To begin with, there are various free office applications around, from OpenOffice/LibreOffice to Google Docs. These are all excellent alternatives, but if you prefer to stick with Microsoft you can thanks to various free options that the company offers.
Microsoft’s Free Office Tools
You must, for instance, be familiar with Hotmail.com. Over the past few months this has morphed into a Gmail-like service called Outlook.com, and as its name suggests it is an online version of the Outlook mail app. Complete with calendar and contacts, Outlook.com is available to anyone with a Microsoft login (for instance, for Hotmail, Windows Live Messenger, Zune, Xbox Live).
Windows 8 users will also find that they can get a version of OneNote for free, optimized for use on tablet devices. Capable of matching most of the functions of the main OneNote 2013, OneNote for Windows 8 is available from the app store and can easily manage word processing and basic tables.

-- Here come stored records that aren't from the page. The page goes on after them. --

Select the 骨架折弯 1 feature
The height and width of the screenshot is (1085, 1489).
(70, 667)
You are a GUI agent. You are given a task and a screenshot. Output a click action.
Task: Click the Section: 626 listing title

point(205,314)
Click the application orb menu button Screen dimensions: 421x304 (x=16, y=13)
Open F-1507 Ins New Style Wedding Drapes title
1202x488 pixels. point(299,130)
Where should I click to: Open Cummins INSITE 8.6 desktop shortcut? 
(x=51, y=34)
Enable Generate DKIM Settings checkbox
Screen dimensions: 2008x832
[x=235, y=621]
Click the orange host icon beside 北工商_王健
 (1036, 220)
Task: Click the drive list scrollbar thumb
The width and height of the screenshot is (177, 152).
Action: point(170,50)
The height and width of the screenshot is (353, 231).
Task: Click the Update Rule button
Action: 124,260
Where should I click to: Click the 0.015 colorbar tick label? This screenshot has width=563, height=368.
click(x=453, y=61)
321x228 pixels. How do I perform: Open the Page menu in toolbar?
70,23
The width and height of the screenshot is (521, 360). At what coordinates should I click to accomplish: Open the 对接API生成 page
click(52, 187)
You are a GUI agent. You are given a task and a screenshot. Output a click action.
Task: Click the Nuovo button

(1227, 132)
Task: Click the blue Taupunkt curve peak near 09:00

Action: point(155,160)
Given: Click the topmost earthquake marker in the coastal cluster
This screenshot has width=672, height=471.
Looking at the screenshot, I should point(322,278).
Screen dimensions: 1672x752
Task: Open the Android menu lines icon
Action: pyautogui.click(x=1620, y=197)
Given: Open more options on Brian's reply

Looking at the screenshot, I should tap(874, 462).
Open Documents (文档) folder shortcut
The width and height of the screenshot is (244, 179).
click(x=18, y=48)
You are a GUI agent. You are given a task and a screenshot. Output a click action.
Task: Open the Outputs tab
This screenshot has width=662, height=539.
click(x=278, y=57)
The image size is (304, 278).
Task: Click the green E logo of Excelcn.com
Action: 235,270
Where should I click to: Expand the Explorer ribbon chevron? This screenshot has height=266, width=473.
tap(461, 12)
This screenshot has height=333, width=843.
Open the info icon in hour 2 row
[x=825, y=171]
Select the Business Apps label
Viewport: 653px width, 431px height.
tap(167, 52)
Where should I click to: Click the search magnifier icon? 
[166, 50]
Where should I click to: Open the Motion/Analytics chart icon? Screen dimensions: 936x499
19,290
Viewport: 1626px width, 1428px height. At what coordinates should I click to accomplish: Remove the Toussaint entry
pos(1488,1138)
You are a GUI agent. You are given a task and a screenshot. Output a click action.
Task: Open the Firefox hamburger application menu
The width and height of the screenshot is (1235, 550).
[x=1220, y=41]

For a more complete Microsoft Office experience, meanwhile, you can rely on the various components of Microsoft Office Web Apps. Word, Excel and PowerPoint are all available free online in your browser (just as Google Docs is) and again these can be accessed with a Microsoft account. You’ll be able to save your documents to SkyDrive, or open them in a desktop version of the appropriate app.
Microsoft are promoting their new office suite as the ultimate answer to productivity, and for larger businesses and students of particular subjects this might be the case. However, Microsoft Office 2013’s cheaper options are not as cheap or comprehensive as you might expect.
It’s a simple task to compose a document in an online Office application and then tidy it up with a free application such as LibreOffice without spending a penny.
For most users, the free options provided by Microsoft should allow you to do whatever you need.